Something like the spirit of “rather lose with Seward than win with any man” seemed to animate members of the Cruz 2020 campaign this week in Cleveland when they pushed for tighter restrictions on voting in future Republican primaries. Of their animosity towards the Democrats, Independents, and new voters flocking to their party because of Trump this year, a letter to a newspaper Lincoln is thought to have written in 1839 is apropos.
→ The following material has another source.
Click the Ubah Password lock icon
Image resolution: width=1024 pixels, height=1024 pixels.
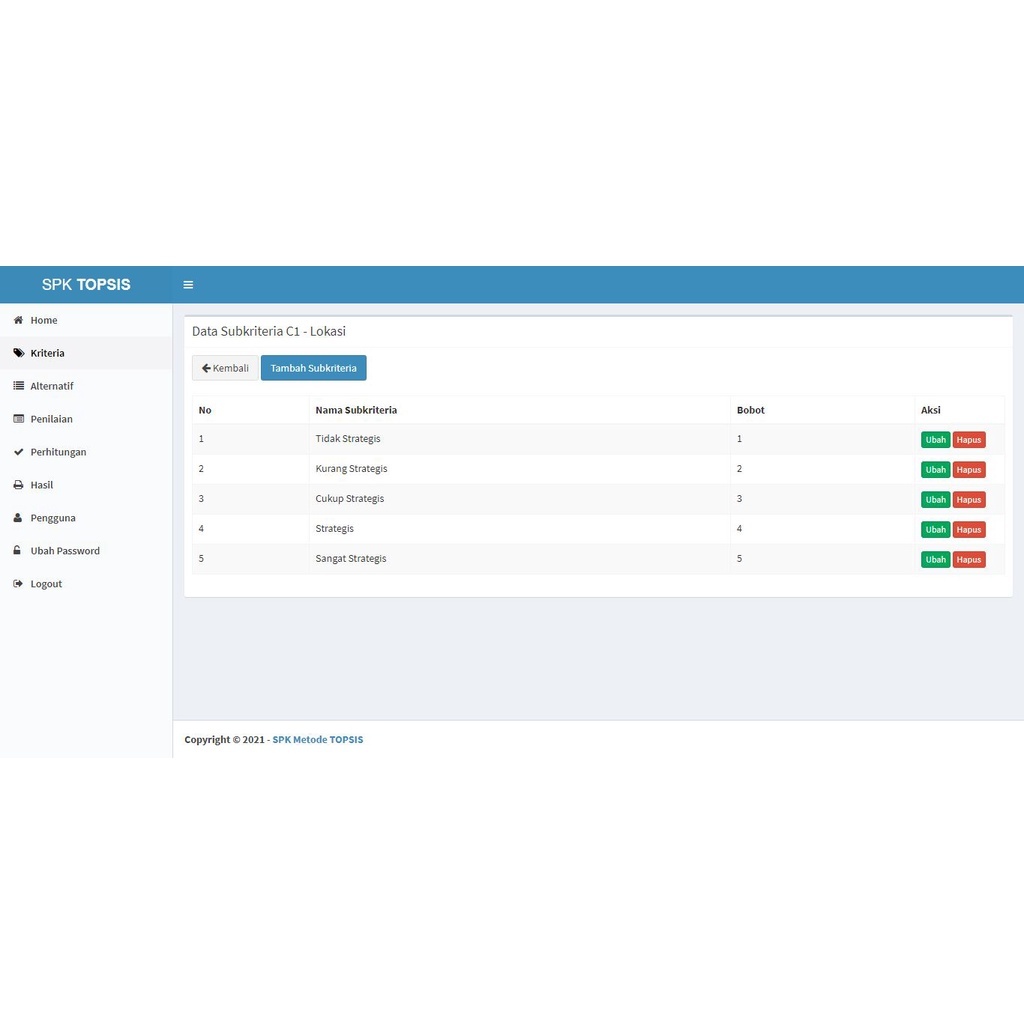click(18, 551)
Lincoln, a longtime Clay man, was backing William Henry Harrison over Clay for president in 1840, although Harrison was considered by most party regulars to be a crude and ignorant backwoodsman, unfit for the White House. (“Give him a barrel of hard cider and settle a pension of two thousand a year upon him,” one newspaper wrote, “and…he will sit the remainder of his days content in a log cabin.”) According to Burlingame:

A May 1839 letter in the Sangamo Journal, probably by Lincoln, argued that Harrison was more electable than Clay. Acknowledging his admiration for Clay, the author nonetheless noted ‘that the people—the bone and sinew of the country—the main pillar of the republic—I mean the farming and laboring classes’ favored Harrison. The author, who signed himself ‘A Voice from Southern Illinois,’ added that ‘the people are for Gen. Harrison, and be it whim or not—they must be humored or the [Democrats] will take advantage of the deep toned feeling of the public mind in his favor, and a victory which is properly ours will be theirs.”

Donald Trump has rightly pointed out that the name of the party he now leads is the Republican Party, not the Conservative Party. The word republic is a good one to remember. It reminds us in turn that we have a country. In an otherwise fine speech Wednesday night, vice presidential nominee Mike Pence proclaimed himself “a Christian, a conservative, and a Republican, in that order.” What about American? Unlike too many conservatives since the end of the Cold War, the man at the top of the ticket never forgets America, which is why he is where he is and why he belongs there.